Thats an old video and it was, at one time, mandatory viewing on the night police recruits were issued their uniforms prior to going to police college in the early 90's.


----------



## Inspir (31 Aug 2006)

whiskey601 said:
			
		

> Thats an old video



Why does the in car camera have the video set as 03/22/2006  ???


----------



## Cloud Cover (31 Aug 2006)

Aye- you're right, my bad.

I'm thinking of another one, similar scenario and I seem to also remember something about a toolbox containing a handgun.


----------



## FredDaHead (31 Aug 2006)

Woah... and the comments are so retarded I don't think I can stomach them all.

Those two bastards definately make a case for the death penalty, preferably immediate.


----------



## the 48th regulator (31 Aug 2006)

whiskey601 said:
			
		

> Thats an old video and it was, at one time, mandatory viewing on the night police recruits were issued their uniforms prior to going to police college in the early 90's.

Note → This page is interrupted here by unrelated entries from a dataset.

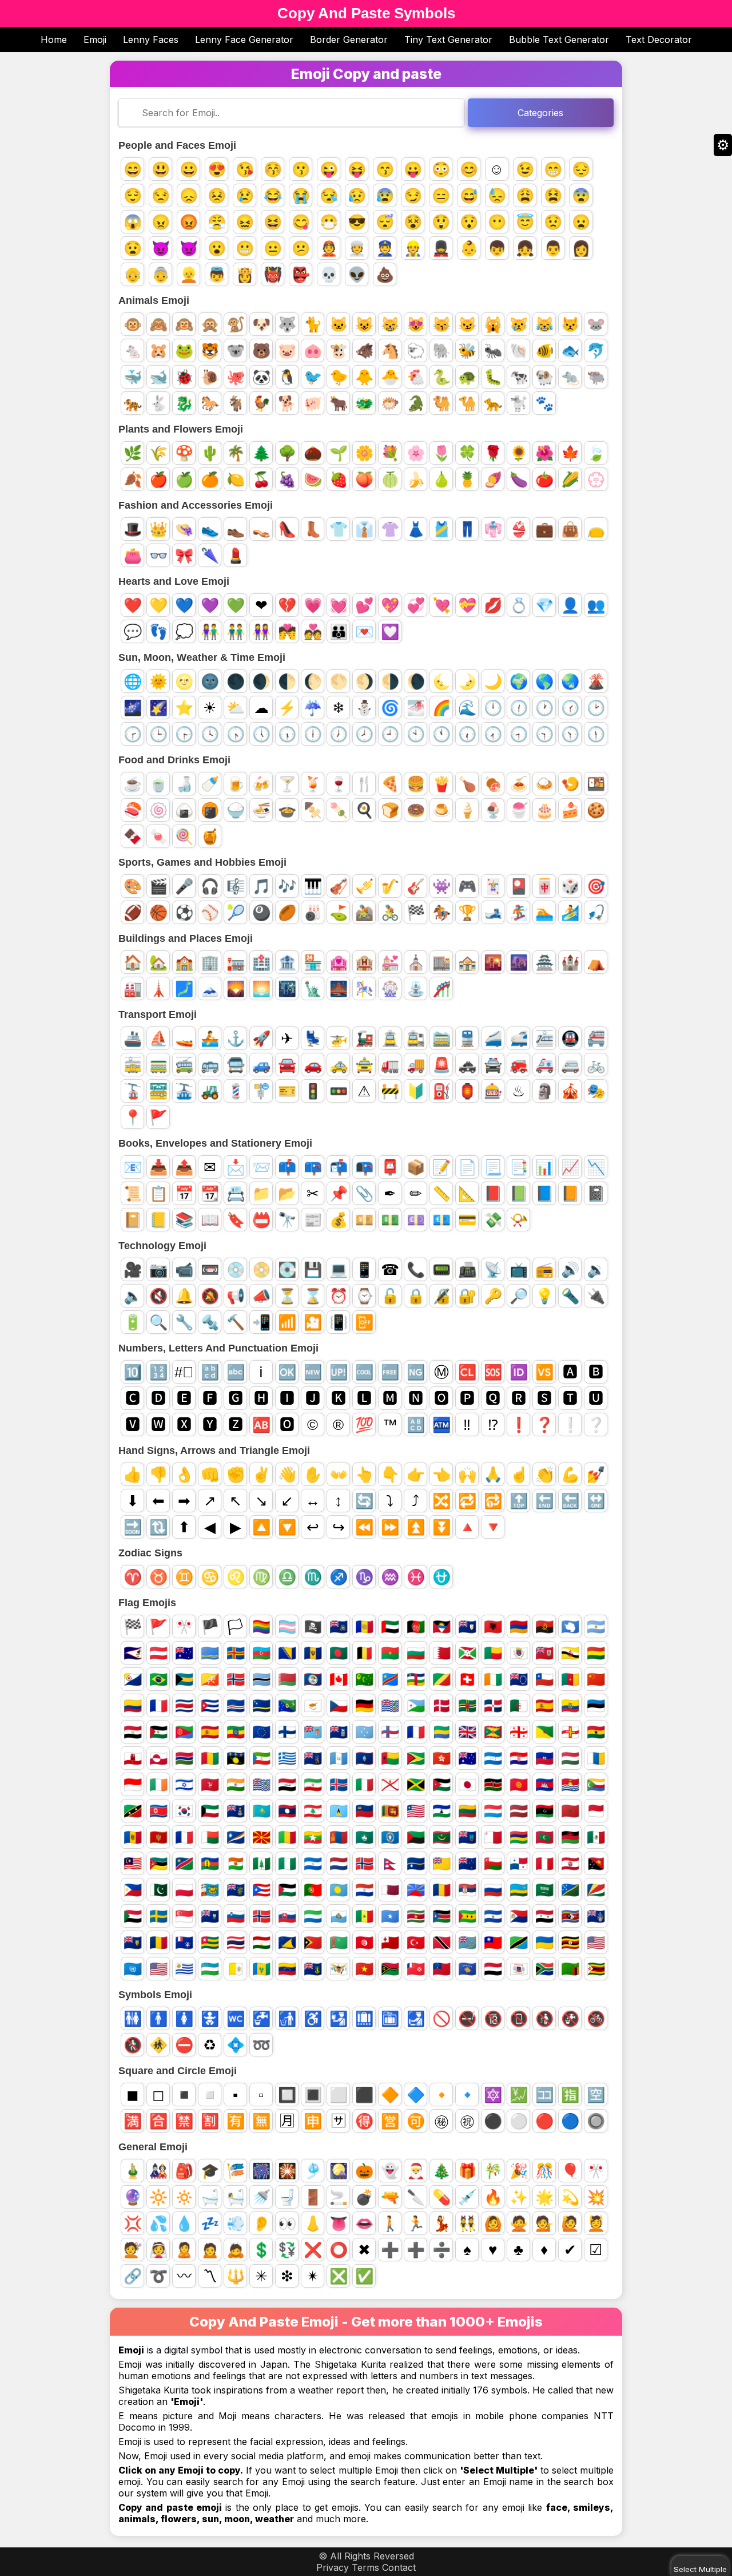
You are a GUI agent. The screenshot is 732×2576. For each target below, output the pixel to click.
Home (54, 39)
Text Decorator (659, 39)
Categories (540, 112)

You are thinking of a different one, that was very simmilar to that situation

dileas

tess


----------



## Rice0031 (31 Aug 2006)

In the words of a regular here:
"kneel down, face the ditch". - Para

Those comments are really quite...  :rage:. I'm getting irate just thinking about them.

Not to mention that my father is a policeman, that just makes it that much more disrespectful.

As for the guys doing the shooting, see above comment.


----------



## karl28 (31 Aug 2006)

"kneel down, face the ditch". - Para
I second that comment just watching it and reading the comments on the web site where really disturbing just makes you wanna puke . I hope that the guys that did the shooting got the death penalty


----------



## Inspir (31 Aug 2006)

I showed my chief instructor the video this morning and she showed it to our entire class on the big screen. Needless to say there were a lot of somber faces and even some tears in the back. The hardest part was when our instructor divided us into groups to make a presentation on what went wrong, and how to prevent such a scenario from ever happening in the first place. Based on the reaction from a couple students I wouldn’t be surprised if they request a voluntary withdraw.


----------



## Rice0031 (31 Aug 2006)

Being a police officer is no game. It is serious stuff.
Not everyone is made for that sort of thing.

Some people can handle it, some can't.

My $0.02


----------



## Inspir (31 Aug 2006)

This one just made me laugh. What would you expect after you do this to a cop?

http://www.youtube.com/watch?v=TwhileYw4rM


----------